Mit anderen Worten: Wenn Paulus sagt: »Die Liebe sucht nicht das Ihre«, meint er nicht, dass sich die Liebe nicht über das liebevolle Tun freuen darf. Er meint eher, dass die Liebe nicht eigene persönliche Bequemlichkeit und Wohlbefinden auf Kosten anderer sucht.

Der ethische Wert einer Liebestat wird nicht vernichtet, wenn die Vorfreude auf die eigene Freude jemanden dazu anregt. Wenn dem so wäre, könnte ein schlechter Mensch, der es hasst zu lieben, sich in reiner Liebe verausgaben, denn er hätte keine Freude daran. Dagegen könnte ein guter Mensch, der sich darauf freut zu lieben, nicht lieben, denn er würde Freude daran »gewinnen« und sie so zerstören.
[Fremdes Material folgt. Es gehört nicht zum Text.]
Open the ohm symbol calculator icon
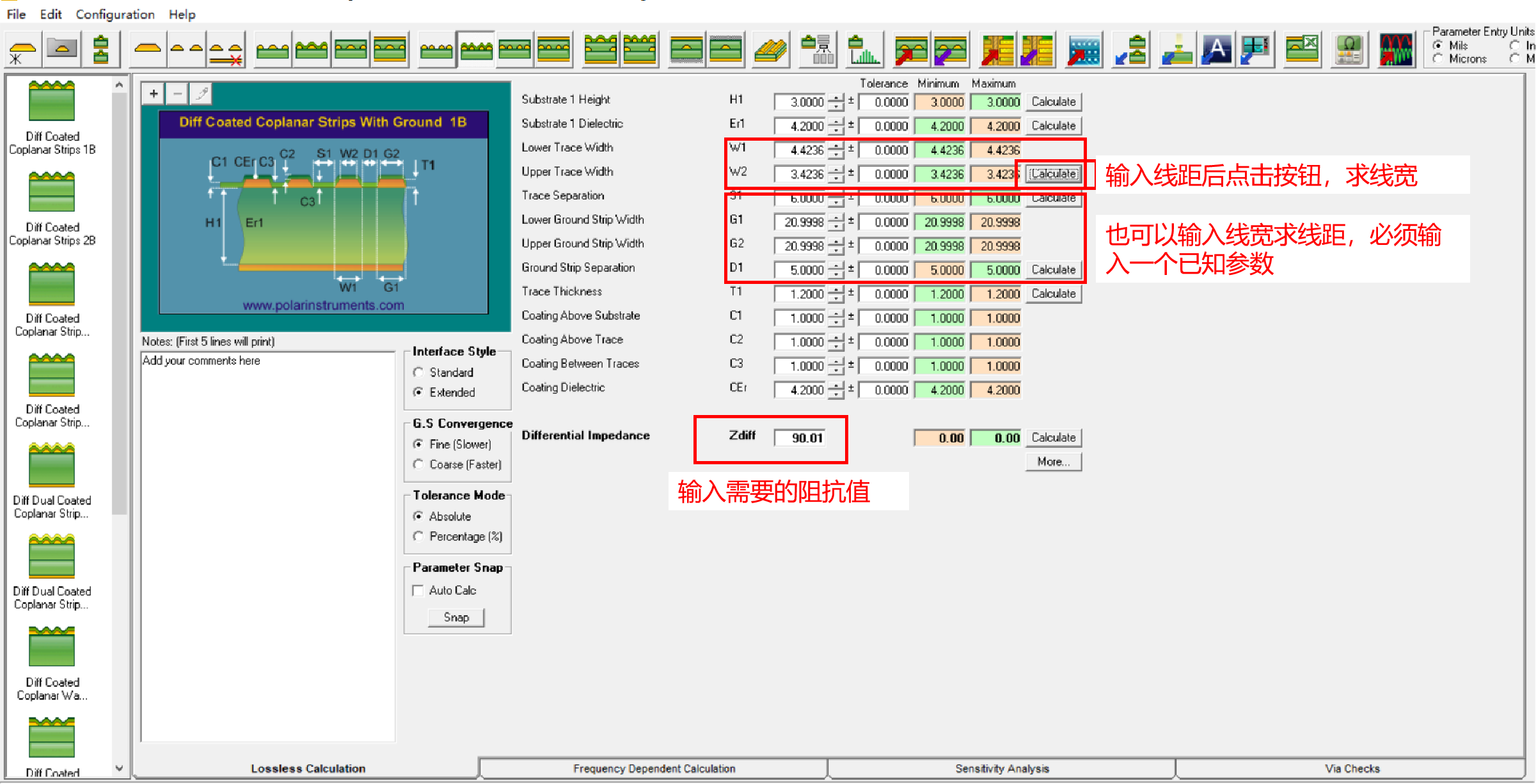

Deshalb steht 1. Korinther 13,5 (»Die Liebe sucht nicht das Ihre.«) dem christlichen Hedonismus nicht im Weg. Im Gegenteil: Zusammen mit 1. Korinther 13,3 (»Wenn ich meinen Leib hingebe, damit ich verbrannt werde, aber keine Liebe habe, so nützt es mir nichts.«) wird damit der christliche Hedonismus unterstützt und deutlich gemacht: Das Streben nach echtem Gewinn ist ein unabdingbares Motiv für jede gute Tat.

Worin liegt dieser »echte Gewinn«? In 2. Korinther 8 zeigt Paulus, dass wahre Liebe immer im Zusammenhang mit Gott als Gewinn steht. Die Gemeinden in Mazedonien hatten gezeigt, was wahre Liebe bedeutet, indem sie großzügig für die Armen in Jerusalem spendeten, als Paulus ihnen deren Notlage geschildert hatte. Nun erklärt er den Korinthern das Wesen dieser Liebe.

Wir teilen euch aber mit, Brüder, die Gnade Gottes, die in den Gemeinden Mazedoniens gegeben worden ist, dass bei großer Bewährung in Drangsal der Überschwang ihrer Freude und ihre tiefe Armut übergeströmt ist in den Reichtum ihrer Freigebigkeit. Denn nach Vermögen, ich bezeuge es, und über Vermögen waren sie aus eigenem Antrieb willig und baten uns mit vielem Zureden um die Gnade und die Beteiligung am Dienst für die Heiligen. (2. Korinther 8,1-4)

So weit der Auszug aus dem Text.